Da ist meine Mutter fünf Jahre alt. Sie sieht ihren eigenen Vater lange Jahre
nicht. Der hatte sich den Nazis gefügt, war Soldat der Wehrmacht. Am Ende des
Krieges russische Gefangenschaft im Kaukasus.
1941.
Mein Vater ist da acht Jahre alt. Er spielt in Wuppertal auf der Straße mit den
Kindern von Paul Schneider, einem evangelischen Pfarrer, der sich laut und
deutlich gegen die Nazis stellt und am Ende im KZ Buchenwald ermordet wird. Die
beiden älteren Brüder meines Vaters werden in den Krieg gezogen, kommen
traumatisiert nach Hause.
Das
ist meine Erinnerung: Es gab Täter und Mitläufer und Opfer. Und nur wenige, die
widersprechen. Dieser große Krieg hat Spuren hinterlassen in den Familien in
Russland wie in Deutschland.
Auch
heute sind für mich „die Russen“ keine Feinde. Auch Menschen, die sich den
Mächtigen fügen, sehnen sich doch nach Frieden.
Versöhnung
geschieht, wenn Menschen eine gute, eine tragfähige Beziehung aufbauen. Genau
das ist zwischen Deutschland und Russland geschehen. Es gibt unzählige soziale
Projekte, einen vielfältigen kulturellen Austausch, gelebte Freundschaften.
Nach wie vor.
Auch
unsere Freundinnen und Freunde sind in Sorge.

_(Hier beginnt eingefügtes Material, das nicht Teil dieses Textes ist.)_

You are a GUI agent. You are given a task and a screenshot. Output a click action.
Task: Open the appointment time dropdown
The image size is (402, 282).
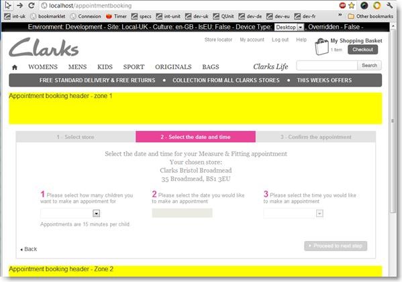(x=293, y=214)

Junge Männer werden in den Krieg
geschickt und wissen oft nicht, wie ihnen geschieht. Auch sie wollen nach
Hause. Auch sie wollen Frieden.
Und
darauf hoffe ich heute: Dass es mehr sind als damals in Deutschland, die sich
erheben und dem Krieg widersprechen. Die Frauen, Mütter, Großeltern. Die
Zivilgesellschaft und die Opposition. Die Bedingungen dafür sind schwer. Aber
sie können sich auf unsere Freundschaften verlassen. Es gibt tragfähige
Beziehungen. Die machen stark für Frieden.